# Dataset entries
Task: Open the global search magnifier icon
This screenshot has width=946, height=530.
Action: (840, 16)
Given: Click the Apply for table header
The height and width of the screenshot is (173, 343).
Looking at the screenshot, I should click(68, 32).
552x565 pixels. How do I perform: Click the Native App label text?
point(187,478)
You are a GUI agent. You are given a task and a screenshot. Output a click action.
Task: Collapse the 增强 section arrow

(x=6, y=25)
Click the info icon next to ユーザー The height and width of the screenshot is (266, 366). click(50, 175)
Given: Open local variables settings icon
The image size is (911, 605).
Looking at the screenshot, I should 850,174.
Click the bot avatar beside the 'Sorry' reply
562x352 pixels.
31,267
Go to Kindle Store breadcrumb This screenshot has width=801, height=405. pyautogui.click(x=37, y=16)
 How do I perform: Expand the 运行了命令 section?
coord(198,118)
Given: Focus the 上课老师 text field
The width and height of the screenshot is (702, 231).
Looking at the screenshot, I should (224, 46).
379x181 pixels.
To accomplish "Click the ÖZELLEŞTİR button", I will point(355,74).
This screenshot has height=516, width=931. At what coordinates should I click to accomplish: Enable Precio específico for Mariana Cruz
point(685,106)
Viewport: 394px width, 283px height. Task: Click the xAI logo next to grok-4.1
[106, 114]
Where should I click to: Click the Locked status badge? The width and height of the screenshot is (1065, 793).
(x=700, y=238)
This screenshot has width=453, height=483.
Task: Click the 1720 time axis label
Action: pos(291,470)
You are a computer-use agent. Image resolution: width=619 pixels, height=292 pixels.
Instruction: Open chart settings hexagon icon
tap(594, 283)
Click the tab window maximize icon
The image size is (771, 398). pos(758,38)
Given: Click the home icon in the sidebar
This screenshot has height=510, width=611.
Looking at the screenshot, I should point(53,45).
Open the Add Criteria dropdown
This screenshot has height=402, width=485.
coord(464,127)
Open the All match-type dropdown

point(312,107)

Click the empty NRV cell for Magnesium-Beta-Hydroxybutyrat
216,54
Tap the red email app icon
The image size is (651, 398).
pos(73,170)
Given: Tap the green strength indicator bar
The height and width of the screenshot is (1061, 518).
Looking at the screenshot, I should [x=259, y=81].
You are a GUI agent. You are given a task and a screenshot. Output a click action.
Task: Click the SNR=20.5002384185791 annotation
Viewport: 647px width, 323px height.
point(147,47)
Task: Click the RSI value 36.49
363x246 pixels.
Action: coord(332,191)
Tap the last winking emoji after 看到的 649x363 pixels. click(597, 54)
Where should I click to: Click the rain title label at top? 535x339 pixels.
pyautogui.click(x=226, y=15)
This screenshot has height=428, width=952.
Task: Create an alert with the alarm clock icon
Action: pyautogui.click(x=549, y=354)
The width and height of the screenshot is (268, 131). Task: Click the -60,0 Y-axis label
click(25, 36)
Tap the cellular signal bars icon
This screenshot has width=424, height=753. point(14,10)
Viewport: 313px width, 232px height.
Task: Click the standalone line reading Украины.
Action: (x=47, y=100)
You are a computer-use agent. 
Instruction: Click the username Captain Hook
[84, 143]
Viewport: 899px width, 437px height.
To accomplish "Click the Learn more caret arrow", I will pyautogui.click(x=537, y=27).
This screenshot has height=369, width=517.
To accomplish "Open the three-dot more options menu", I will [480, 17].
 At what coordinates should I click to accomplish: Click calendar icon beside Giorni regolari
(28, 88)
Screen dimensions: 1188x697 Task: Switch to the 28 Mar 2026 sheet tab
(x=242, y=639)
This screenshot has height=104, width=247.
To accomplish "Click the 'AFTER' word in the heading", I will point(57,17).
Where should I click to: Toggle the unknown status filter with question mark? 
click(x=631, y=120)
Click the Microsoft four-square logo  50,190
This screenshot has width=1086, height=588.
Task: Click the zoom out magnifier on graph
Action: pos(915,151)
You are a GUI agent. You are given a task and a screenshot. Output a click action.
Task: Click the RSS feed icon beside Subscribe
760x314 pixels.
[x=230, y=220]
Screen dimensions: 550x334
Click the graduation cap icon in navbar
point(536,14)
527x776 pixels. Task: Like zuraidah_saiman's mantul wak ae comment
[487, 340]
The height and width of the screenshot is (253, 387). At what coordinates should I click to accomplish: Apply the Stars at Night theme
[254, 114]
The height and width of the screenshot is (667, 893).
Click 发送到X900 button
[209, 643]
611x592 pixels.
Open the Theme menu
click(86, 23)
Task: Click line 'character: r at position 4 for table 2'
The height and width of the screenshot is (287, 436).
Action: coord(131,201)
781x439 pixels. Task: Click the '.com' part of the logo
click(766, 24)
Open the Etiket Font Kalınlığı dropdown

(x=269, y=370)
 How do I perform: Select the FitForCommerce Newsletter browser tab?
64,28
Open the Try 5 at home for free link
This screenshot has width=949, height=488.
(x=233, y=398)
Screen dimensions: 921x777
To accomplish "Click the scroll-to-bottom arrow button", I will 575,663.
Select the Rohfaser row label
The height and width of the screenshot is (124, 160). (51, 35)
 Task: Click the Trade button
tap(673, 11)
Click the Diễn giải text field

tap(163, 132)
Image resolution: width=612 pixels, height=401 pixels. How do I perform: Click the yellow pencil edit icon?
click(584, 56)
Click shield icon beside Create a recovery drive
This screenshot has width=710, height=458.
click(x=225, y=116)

# WORK TASK
Each entry above should be retyped exactly, with nothing missed.

# OUTPUT OF THE TASK
Task: Open the global search magnifier icon
This screenshot has width=946, height=530.
Action: (840, 16)
Given: Click the Apply for table header
The height and width of the screenshot is (173, 343).
Looking at the screenshot, I should click(68, 32).
552x565 pixels. How do I perform: Click the Native App label text?
point(187,478)
You are a GUI agent. You are given a task and a screenshot. Output a click action.
Task: Collapse the 增强 section arrow

(x=6, y=25)
Click the info icon next to ユーザー The height and width of the screenshot is (266, 366). click(50, 175)
Given: Open local variables settings icon
The image size is (911, 605).
Looking at the screenshot, I should 850,174.
Click the bot avatar beside the 'Sorry' reply
562x352 pixels.
31,267
Go to Kindle Store breadcrumb This screenshot has width=801, height=405. pyautogui.click(x=37, y=16)
 How do I perform: Expand the 运行了命令 section?
coord(198,118)
Given: Focus the 上课老师 text field
The width and height of the screenshot is (702, 231).
Looking at the screenshot, I should (224, 46).
379x181 pixels.
To accomplish "Click the ÖZELLEŞTİR button", I will point(355,74).
This screenshot has height=516, width=931. At what coordinates should I click to accomplish: Enable Precio específico for Mariana Cruz
point(685,106)
Viewport: 394px width, 283px height. Task: Click the xAI logo next to grok-4.1
[106, 114]
Where should I click to: Click the Locked status badge? The width and height of the screenshot is (1065, 793).
(x=700, y=238)
This screenshot has width=453, height=483.
Task: Click the 1720 time axis label
Action: pos(291,470)
You are a computer-use agent. Image resolution: width=619 pixels, height=292 pixels.
Instruction: Open chart settings hexagon icon
tap(594, 283)
Click the tab window maximize icon
The image size is (771, 398). pos(758,38)
Given: Click the home icon in the sidebar
This screenshot has height=510, width=611.
Looking at the screenshot, I should point(53,45).
Open the Add Criteria dropdown
This screenshot has height=402, width=485.
coord(464,127)
Open the All match-type dropdown

point(312,107)

Click the empty NRV cell for Magnesium-Beta-Hydroxybutyrat
216,54
Tap the red email app icon
The image size is (651, 398).
pos(73,170)
Given: Tap the green strength indicator bar
The height and width of the screenshot is (1061, 518).
Looking at the screenshot, I should [x=259, y=81].
You are a GUI agent. You are given a task and a screenshot. Output a click action.
Task: Click the SNR=20.5002384185791 annotation
Viewport: 647px width, 323px height.
point(147,47)
Task: Click the RSI value 36.49
363x246 pixels.
Action: coord(332,191)
Tap the last winking emoji after 看到的 649x363 pixels. click(597, 54)
Where should I click to: Click the rain title label at top? 535x339 pixels.
pyautogui.click(x=226, y=15)
This screenshot has height=428, width=952.
Task: Create an alert with the alarm clock icon
Action: pyautogui.click(x=549, y=354)
The width and height of the screenshot is (268, 131). Task: Click the -60,0 Y-axis label
click(25, 36)
Tap the cellular signal bars icon
This screenshot has width=424, height=753. point(14,10)
Viewport: 313px width, 232px height.
Task: Click the standalone line reading Украины.
Action: (x=47, y=100)
You are a computer-use agent. 
Instruction: Click the username Captain Hook
[84, 143]
Viewport: 899px width, 437px height.
To accomplish "Click the Learn more caret arrow", I will pyautogui.click(x=537, y=27).
This screenshot has height=369, width=517.
To accomplish "Open the three-dot more options menu", I will [480, 17].
 At what coordinates should I click to accomplish: Click calendar icon beside Giorni regolari
(28, 88)
Screen dimensions: 1188x697 Task: Switch to the 28 Mar 2026 sheet tab
(x=242, y=639)
This screenshot has height=104, width=247.
To accomplish "Click the 'AFTER' word in the heading", I will point(57,17).
Where should I click to: Toggle the unknown status filter with question mark? 
click(x=631, y=120)
Click the Microsoft four-square logo  50,190
This screenshot has width=1086, height=588.
Task: Click the zoom out magnifier on graph
Action: pos(915,151)
You are a GUI agent. You are given a task and a screenshot. Output a click action.
Task: Click the RSS feed icon beside Subscribe
760x314 pixels.
[x=230, y=220]
Screen dimensions: 550x334
Click the graduation cap icon in navbar
point(536,14)
527x776 pixels. Task: Like zuraidah_saiman's mantul wak ae comment
[487, 340]
The height and width of the screenshot is (253, 387). At what coordinates should I click to accomplish: Apply the Stars at Night theme
[254, 114]
The height and width of the screenshot is (667, 893).
Click 发送到X900 button
[209, 643]
611x592 pixels.
Open the Theme menu
click(86, 23)
Task: Click line 'character: r at position 4 for table 2'
The height and width of the screenshot is (287, 436).
Action: coord(131,201)
781x439 pixels. Task: Click the '.com' part of the logo
click(766, 24)
Open the Etiket Font Kalınlığı dropdown

(x=269, y=370)
 How do I perform: Select the FitForCommerce Newsletter browser tab?
64,28
Open the Try 5 at home for free link
This screenshot has width=949, height=488.
(x=233, y=398)
Screen dimensions: 921x777
To accomplish "Click the scroll-to-bottom arrow button", I will 575,663.
Select the Rohfaser row label
The height and width of the screenshot is (124, 160). (51, 35)
 Task: Click the Trade button
tap(673, 11)
Click the Diễn giải text field

tap(163, 132)
Image resolution: width=612 pixels, height=401 pixels. How do I perform: Click the yellow pencil edit icon?
click(584, 56)
Click shield icon beside Create a recovery drive
This screenshot has width=710, height=458.
click(x=225, y=116)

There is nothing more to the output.